Not covered here. There's lots not covered in this list: Object-Oriented Design and Programming guidelines, including Patterns, GUI design guidelines, and development methodologies.

References

Code Complete 2nd Edition by Steve McConnell, Microsoft Press 2004, may be the single best book that addresses coding guidelines. Several languages are included in the examples, but the thoughtful commentary is very useful. An excellent book for the intermediate programmer.

Sun's guidelines. Perhaps the most common coding guidelines are Sun's Code Conventions for the Java Programming Language, which can be read online of downloaded in several forms from java.sun.com/docs/codeconv/. The guideline in the list above have a lot in common with the Sun Guidelines, although they differ on a couple of issues (eg, naming instance variables).
################
What is required ▸ Retype the passage on coding guidelines, starting with "Not covered here." and going on through "naming instance variables).".

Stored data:
################
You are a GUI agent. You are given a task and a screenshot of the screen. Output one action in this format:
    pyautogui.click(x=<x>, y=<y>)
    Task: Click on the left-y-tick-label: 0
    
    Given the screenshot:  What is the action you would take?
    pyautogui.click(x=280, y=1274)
################
Result of the task ▸
Not covered here. There's lots not covered in this list: Object-Oriented Design and Programming guidelines, including Patterns, GUI design guidelines, and development methodologies.

References

Code Complete 2nd Edition by Steve McConnell, Microsoft Press 2004, may be the single best book that addresses coding guidelines. Several languages are included in the examples, but the thoughtful commentary is very useful. An excellent book for the intermediate programmer.

Sun's guidelines. Perhaps the most common coding guidelines are Sun's Code Conventions for the Java Programming Language, which can be read online of downloaded in several forms from java.sun.com/docs/codeconv/. The guideline in the list above have a lot in common with the Sun Guidelines, although they differ on a couple of issues (eg, naming instance variables).